Kırk yıldır süre gelen PKK terör örgütü ihaneti ve belasıyla uğraşırken, bir de başımıza ihanetin en büyük adiliğini yapan FETÖ Terör Örgütü ile uğraşmakla meşgulüz.
DEAŞ ve benzeri diğer örgütlerin eylemleri ise işin çabası.
Toplum olarak, böylesine zor bir dönemden geçerken, ister istemez milli bayramlarımızı bile buruk kutluyoruz.
Her gün üç beş şehit veriyoruz.
Toplum olarak, giderek gerginleşmiş hatta sosyal şizofrenik bir durumla karşı karşıyayız.
Ülke olarak böylesine zor ve tehlikeli bir süreçten geçerken bile, siyasilerimiz hala belli bir aymazlık ve vurdumduymazlık içinde.
Bizanslılar, Osmanlı ülkelerini kuşattığı bir sırada, meleğin erkek mi, dişi mi olduğunu tartışıyorlarmış!
Bizimkiler de, Başkanlık sistemini tartışmakla meşguller.

Yapılacak iş
Terör belası ve siyasetçilerin tutumu üzerine yazılmış alıntıyı son cümlesinden sonra kaldığı yerden devam ettirin. Kayıtların bu metinle hiçbir ilgisi yoktur.

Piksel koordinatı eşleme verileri
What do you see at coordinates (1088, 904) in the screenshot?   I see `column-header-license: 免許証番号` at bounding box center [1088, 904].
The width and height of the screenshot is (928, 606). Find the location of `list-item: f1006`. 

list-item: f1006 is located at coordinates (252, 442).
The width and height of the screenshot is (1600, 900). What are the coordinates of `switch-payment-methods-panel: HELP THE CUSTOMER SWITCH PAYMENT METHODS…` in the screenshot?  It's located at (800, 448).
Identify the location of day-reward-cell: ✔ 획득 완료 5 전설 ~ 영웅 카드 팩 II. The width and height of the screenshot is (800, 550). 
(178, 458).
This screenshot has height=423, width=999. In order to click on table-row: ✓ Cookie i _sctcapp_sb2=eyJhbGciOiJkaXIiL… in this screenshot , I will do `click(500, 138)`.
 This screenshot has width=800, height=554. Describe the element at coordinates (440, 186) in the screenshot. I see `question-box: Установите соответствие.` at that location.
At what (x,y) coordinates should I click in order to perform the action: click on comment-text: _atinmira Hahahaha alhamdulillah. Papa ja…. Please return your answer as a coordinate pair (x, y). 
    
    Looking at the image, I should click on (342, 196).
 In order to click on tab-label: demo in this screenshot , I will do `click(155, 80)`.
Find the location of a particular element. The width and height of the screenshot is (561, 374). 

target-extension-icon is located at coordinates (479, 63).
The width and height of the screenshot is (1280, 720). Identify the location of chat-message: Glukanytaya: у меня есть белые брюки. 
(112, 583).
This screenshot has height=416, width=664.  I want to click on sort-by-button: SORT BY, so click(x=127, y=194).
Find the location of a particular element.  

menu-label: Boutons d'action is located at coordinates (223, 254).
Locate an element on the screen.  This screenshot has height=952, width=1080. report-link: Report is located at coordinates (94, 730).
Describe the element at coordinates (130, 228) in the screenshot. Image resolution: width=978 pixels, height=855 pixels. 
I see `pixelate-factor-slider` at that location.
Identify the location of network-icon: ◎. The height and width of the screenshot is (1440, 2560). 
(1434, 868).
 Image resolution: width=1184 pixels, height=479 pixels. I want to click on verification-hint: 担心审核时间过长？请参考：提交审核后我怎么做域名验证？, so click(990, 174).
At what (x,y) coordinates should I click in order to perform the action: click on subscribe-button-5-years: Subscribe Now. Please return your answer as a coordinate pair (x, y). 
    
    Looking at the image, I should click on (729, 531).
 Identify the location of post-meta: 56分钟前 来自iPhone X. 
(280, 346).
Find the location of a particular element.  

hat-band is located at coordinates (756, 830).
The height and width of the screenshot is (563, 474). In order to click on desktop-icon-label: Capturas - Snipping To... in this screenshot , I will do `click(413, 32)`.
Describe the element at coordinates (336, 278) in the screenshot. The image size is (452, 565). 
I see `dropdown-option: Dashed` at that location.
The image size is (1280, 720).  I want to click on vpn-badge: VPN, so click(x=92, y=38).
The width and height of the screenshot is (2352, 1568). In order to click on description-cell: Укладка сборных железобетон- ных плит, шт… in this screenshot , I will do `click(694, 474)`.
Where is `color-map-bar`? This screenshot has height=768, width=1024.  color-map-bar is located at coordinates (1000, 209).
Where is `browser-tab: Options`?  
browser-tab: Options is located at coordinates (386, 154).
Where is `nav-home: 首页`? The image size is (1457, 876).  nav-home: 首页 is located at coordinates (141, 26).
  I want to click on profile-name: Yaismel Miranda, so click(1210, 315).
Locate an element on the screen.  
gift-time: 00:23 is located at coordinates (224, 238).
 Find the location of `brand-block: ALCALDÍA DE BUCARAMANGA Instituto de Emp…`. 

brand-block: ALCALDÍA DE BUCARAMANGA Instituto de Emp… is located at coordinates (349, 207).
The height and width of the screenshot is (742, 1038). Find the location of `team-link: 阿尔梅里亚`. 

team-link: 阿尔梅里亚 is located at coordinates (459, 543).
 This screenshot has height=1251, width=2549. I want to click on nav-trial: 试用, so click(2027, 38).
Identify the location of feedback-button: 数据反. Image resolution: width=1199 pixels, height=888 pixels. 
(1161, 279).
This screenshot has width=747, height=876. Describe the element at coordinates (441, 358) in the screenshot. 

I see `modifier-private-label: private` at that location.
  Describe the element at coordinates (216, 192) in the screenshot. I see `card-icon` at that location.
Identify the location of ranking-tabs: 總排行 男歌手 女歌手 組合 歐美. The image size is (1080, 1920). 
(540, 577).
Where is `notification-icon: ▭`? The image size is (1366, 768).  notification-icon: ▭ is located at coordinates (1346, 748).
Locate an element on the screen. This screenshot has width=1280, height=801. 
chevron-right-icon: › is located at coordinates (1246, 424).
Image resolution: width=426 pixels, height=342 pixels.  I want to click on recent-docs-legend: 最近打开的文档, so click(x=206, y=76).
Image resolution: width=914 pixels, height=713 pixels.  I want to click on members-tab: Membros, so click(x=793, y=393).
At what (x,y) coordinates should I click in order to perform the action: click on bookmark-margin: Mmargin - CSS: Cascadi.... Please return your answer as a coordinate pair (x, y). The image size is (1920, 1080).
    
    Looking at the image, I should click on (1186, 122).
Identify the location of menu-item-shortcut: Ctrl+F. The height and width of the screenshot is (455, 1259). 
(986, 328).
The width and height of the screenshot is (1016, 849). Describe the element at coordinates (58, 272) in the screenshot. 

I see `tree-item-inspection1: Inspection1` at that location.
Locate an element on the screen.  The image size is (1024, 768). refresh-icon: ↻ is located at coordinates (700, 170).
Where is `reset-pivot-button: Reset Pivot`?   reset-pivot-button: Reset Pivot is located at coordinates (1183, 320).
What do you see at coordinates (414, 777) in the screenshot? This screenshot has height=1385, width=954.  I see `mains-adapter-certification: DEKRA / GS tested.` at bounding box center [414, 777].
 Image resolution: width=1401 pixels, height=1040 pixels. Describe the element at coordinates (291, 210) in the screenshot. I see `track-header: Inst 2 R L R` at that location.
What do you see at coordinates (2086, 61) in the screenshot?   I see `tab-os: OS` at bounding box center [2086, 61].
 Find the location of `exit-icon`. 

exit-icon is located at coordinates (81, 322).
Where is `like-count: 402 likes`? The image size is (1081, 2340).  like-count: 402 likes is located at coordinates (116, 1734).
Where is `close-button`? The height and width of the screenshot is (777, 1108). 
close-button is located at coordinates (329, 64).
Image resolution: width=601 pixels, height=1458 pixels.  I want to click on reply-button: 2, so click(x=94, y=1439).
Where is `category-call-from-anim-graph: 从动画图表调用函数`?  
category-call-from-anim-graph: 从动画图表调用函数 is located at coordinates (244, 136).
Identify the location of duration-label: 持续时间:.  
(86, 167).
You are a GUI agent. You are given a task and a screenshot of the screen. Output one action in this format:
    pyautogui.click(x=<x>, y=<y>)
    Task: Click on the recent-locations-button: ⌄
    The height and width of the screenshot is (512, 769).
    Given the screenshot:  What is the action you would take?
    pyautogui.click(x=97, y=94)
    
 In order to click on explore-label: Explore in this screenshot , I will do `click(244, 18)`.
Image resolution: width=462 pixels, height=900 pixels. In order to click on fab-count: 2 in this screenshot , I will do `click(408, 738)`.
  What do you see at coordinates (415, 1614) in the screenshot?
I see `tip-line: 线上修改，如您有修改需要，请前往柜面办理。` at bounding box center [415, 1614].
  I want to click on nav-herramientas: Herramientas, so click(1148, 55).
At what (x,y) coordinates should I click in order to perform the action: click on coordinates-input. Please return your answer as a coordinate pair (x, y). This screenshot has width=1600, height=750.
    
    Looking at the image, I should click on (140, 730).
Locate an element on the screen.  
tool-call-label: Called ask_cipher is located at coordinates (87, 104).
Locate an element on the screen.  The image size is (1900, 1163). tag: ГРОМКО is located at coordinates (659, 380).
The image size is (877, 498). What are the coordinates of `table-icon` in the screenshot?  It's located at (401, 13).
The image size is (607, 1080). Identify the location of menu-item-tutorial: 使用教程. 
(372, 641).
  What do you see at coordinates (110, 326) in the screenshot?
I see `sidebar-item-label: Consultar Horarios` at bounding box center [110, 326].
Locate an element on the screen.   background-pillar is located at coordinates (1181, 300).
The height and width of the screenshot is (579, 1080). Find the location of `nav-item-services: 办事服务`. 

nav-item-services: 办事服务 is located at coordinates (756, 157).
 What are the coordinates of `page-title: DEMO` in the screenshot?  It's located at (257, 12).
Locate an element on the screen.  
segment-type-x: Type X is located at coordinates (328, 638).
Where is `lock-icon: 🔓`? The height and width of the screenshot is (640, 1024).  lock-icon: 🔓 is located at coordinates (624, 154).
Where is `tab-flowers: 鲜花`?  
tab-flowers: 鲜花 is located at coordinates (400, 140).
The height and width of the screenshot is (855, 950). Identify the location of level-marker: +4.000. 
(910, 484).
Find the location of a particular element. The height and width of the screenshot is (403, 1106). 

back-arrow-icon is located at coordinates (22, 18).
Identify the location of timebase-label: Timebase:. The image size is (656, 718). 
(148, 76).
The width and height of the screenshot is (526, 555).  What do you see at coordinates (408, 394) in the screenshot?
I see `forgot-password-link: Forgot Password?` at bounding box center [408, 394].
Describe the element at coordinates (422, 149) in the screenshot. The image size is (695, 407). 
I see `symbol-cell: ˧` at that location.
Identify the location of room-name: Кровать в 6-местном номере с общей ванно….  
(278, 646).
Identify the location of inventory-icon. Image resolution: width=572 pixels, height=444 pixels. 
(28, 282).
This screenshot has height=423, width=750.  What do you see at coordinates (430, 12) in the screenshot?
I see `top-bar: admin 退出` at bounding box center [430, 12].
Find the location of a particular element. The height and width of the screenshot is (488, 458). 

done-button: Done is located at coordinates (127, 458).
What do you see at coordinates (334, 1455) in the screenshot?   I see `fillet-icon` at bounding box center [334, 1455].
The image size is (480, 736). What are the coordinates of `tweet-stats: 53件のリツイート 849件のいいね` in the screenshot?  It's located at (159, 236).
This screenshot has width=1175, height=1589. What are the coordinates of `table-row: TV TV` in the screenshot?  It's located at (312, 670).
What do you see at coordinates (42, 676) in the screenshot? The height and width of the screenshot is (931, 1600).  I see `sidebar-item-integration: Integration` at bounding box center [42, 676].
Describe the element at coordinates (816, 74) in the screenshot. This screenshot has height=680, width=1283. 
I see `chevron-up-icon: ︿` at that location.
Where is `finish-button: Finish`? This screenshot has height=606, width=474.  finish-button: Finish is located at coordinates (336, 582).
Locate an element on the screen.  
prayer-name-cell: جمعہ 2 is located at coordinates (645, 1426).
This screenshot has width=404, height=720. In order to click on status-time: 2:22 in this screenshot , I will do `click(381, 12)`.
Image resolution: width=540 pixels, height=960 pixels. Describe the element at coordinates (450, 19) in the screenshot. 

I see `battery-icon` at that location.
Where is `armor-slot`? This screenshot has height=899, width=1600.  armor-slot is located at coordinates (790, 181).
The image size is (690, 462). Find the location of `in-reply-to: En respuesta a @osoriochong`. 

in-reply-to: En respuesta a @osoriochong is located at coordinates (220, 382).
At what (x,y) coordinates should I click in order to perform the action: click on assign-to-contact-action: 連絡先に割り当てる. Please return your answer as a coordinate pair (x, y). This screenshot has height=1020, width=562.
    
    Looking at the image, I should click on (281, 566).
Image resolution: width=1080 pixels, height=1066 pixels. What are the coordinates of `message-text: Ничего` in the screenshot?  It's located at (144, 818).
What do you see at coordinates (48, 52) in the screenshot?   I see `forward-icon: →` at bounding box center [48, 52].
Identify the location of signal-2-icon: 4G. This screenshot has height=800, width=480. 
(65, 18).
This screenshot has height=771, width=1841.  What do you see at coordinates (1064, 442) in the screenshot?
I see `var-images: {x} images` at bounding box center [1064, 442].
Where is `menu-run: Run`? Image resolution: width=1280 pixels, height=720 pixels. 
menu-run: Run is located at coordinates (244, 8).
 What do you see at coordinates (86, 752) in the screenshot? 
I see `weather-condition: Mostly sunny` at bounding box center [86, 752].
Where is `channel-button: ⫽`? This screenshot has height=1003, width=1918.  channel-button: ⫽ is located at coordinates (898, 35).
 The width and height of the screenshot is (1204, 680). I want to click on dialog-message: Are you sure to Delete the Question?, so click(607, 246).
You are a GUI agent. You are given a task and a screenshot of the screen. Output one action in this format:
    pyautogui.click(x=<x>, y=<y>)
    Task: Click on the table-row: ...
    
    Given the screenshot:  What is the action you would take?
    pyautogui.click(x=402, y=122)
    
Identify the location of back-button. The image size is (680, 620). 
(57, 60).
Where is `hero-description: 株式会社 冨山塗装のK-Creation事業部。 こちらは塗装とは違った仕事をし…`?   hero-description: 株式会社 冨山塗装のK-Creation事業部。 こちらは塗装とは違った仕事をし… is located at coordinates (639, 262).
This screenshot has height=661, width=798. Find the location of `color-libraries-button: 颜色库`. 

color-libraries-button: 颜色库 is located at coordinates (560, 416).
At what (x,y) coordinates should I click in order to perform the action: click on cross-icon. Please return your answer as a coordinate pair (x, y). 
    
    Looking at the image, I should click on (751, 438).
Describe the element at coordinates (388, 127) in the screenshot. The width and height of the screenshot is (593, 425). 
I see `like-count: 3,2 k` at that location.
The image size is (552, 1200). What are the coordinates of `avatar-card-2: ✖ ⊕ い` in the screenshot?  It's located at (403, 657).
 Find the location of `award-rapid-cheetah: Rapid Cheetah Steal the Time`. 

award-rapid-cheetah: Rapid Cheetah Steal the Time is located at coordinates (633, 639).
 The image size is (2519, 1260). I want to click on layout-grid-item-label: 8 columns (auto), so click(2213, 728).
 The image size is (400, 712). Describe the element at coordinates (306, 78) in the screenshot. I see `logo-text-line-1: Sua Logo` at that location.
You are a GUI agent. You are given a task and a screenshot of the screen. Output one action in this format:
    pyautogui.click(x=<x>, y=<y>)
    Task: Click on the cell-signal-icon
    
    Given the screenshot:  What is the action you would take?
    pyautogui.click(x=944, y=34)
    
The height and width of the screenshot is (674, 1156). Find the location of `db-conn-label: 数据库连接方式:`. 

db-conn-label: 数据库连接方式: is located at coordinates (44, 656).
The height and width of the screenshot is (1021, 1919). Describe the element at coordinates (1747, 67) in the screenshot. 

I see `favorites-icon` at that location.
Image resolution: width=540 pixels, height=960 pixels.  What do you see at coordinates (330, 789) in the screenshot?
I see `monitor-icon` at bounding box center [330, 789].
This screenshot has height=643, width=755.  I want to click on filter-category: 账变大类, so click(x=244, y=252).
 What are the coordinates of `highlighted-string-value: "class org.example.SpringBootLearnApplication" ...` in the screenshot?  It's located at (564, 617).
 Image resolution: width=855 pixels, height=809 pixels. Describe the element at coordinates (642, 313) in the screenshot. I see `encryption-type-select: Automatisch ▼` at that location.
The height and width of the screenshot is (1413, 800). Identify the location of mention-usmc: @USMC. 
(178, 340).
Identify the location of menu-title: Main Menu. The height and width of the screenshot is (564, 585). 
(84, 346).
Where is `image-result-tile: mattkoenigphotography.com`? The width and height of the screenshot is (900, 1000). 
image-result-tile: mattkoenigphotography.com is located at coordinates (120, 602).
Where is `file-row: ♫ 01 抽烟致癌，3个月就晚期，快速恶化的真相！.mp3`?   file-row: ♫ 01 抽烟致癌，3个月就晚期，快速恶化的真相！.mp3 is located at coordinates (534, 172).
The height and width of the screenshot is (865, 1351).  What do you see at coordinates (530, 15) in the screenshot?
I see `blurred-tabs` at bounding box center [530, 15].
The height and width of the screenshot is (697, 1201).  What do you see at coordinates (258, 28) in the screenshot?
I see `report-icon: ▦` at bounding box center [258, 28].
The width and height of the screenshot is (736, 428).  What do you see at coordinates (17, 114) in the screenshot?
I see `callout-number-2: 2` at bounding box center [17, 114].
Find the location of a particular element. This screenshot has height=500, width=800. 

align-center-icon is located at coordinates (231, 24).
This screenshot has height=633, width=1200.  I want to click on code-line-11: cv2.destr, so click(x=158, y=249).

Yanıt alanı
Son yıllarda Osmanlılık modası aldı başını gidiyor.
Osmanlı bir imparatorluktu.
İçinde çok sayıda ulusu barındırıyordu.
Bu kozmopolit yapının birlikteliğini sağlamak için,
Osmanlı'nın başındaki padişah diktatör olmasına karşın, aynı zamanda dinsel anlamda da halife konumundaydı.
Tüm bu gerçeklere ve imkanlara rağmen padişahlar, devlet işleriyle din işlerini birbirine karıştırmıyor, farklı dine, mezhebe ve etnik kökene sahip topluluklara eşit davranıyorlardı.